UK prescribers should confirm current licence numbers, approved indications, and any recent regulatory updates via:
- MHRA Product Information: https://products.mhra.gov.uk/
- BNF section 3.1.1.2 — Long-acting beta₂ agonists (including salmeterol and combination products)
- Relevant SmPCs for Serevent (salmeterol monotherapy) and Seretide (salmeterol/fluticasone combination)
Safety Considerations
Please refer to the SmPC and BNF for safety information. Report suspected adverse reactions via the Yellow Card Scheme (https://yellowcard.mhra.gov.uk/).
Conclusion and Next Steps
Decision: Proceed with Guardrails
Rationale: Salmeterol’s efficacy in bronchitis — particularly the chronic bronchitis phenotype — is mechanistically sound, supported by direct clinical evidence (PMID 15970448), five or more completed Phase 3 RCTs, real-world post-marketing data, and regulatory approval of the salmeterol/fluticasone combination for COPD associated with chronic bronchitis in major international markets.
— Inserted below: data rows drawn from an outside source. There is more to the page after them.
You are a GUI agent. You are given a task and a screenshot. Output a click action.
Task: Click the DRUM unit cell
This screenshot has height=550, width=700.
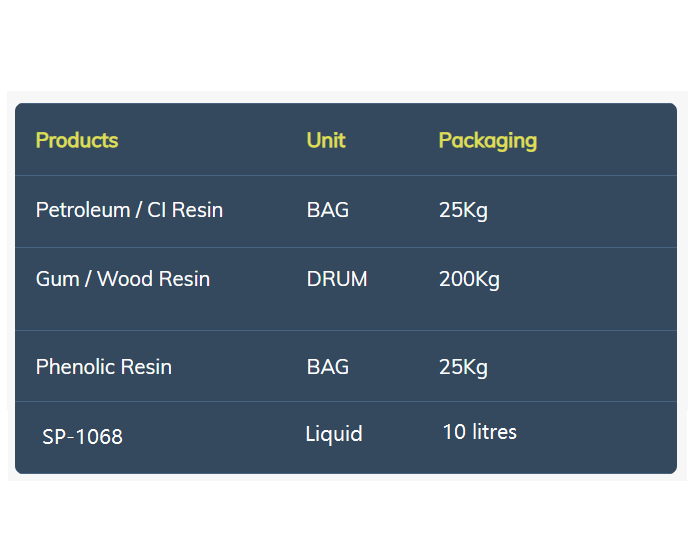[x=337, y=279]
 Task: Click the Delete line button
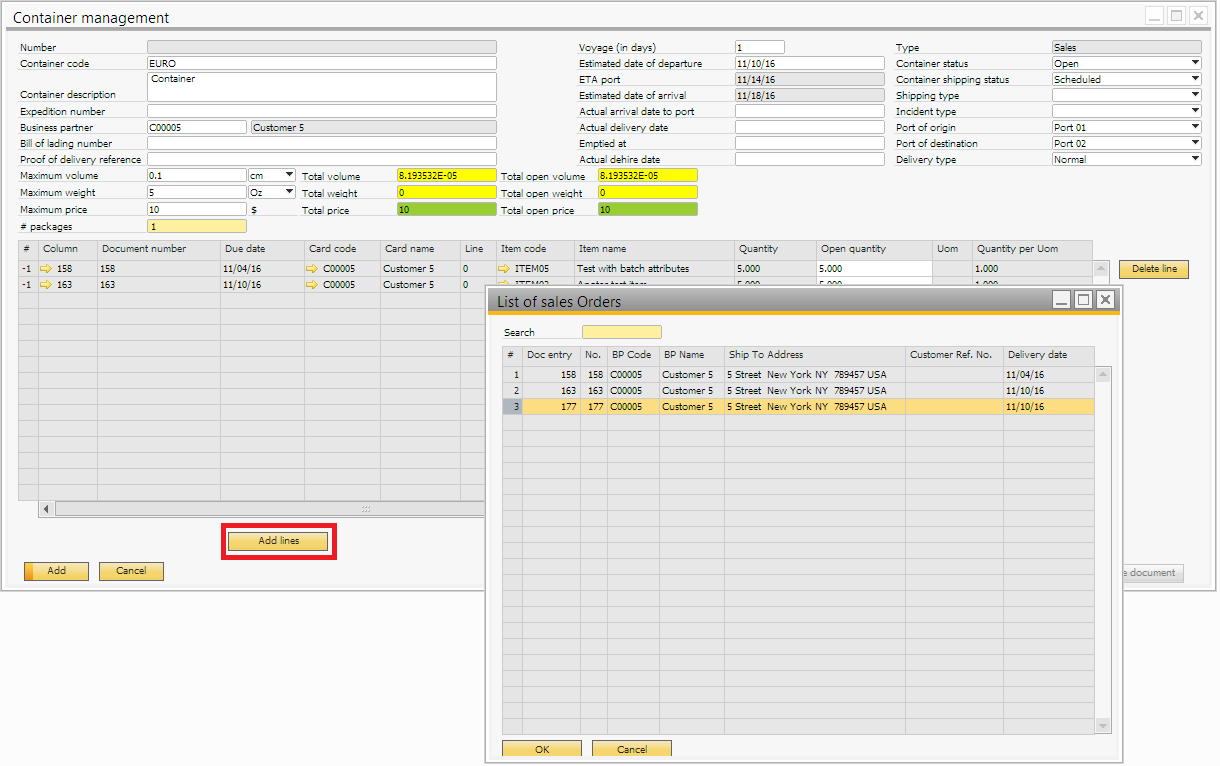click(1154, 269)
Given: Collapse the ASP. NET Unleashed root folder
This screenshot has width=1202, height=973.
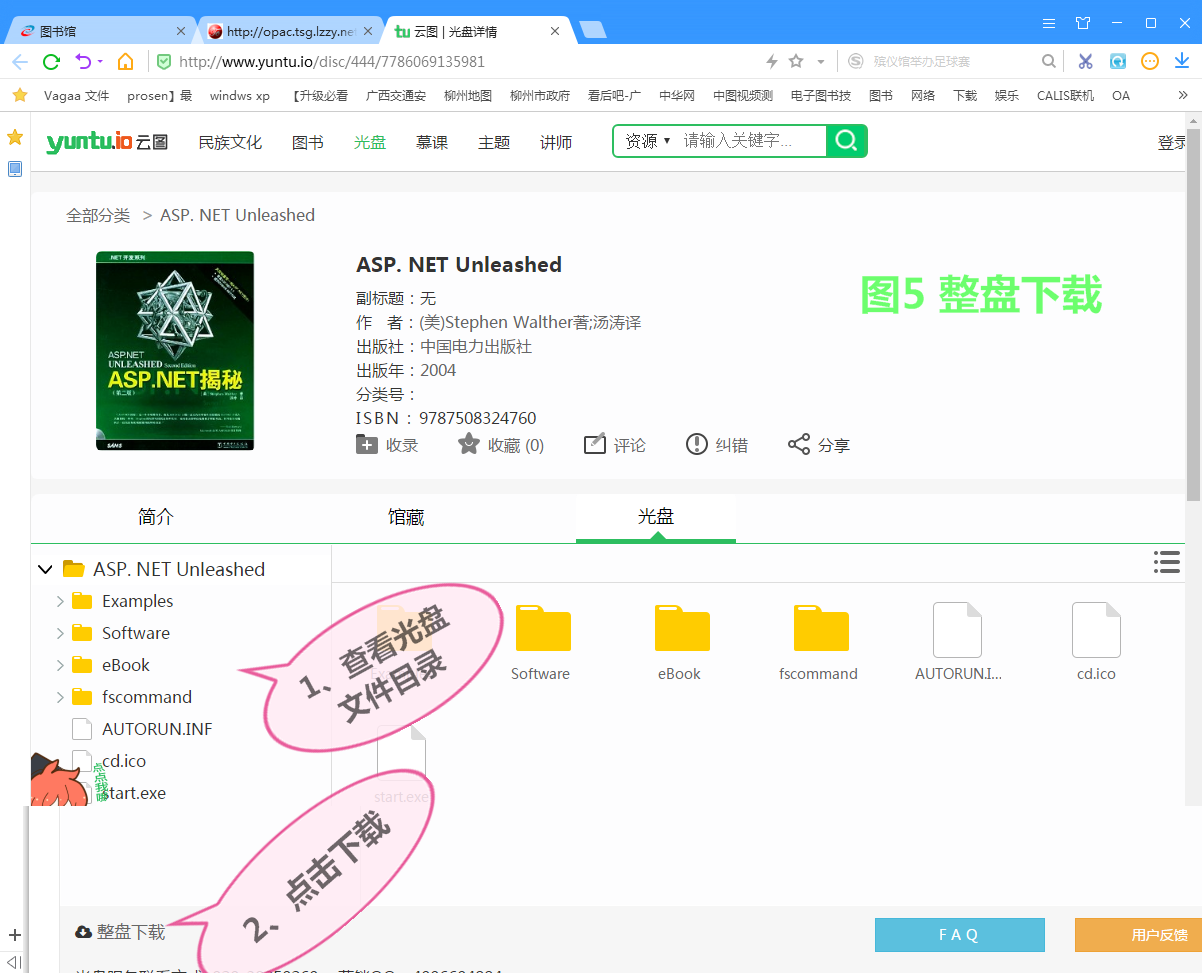Looking at the screenshot, I should pos(44,568).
The TxGNN prediction score of 99.92% reflects a well-established pharmacological relationship rather than a speculative repositioning.
To proceed, the following is needed:
- Retrieval of current MHRA marketing authorisation numbers and formally approved UK indications for salmeterol-containing products (critical data gap in this evidence pack)
- Full safety data retrieval: SmPC warnings, contraindications, and drug–drug interactions (all absent from this evidence pack)
- Clinical question clarification: is the target indication acute bronchitis, chronic bronchitis, or COPD-associated chronic bronchitis? Each carries distinct regulatory, prescribing, and reimbursement implications
- A safety monitoring plan addressing: cardiovascular effects (tachycardia, palpitations, hypokalæmia), pneumonia risk associated with ICS-containing combinations, and adherence to MHRA and NICE guidance on LABA use without concurrent ICS in asthma
- NICE guidance review: confirm whether TA138 (LABAs for COPD) and relevant asthma quality standards apply, and whether a formal health technology assessment submission would be required for any new indication
Disclaimer
This content is for research purposes only and does not constitute medical advice. Clinical validation is required before any clinical application.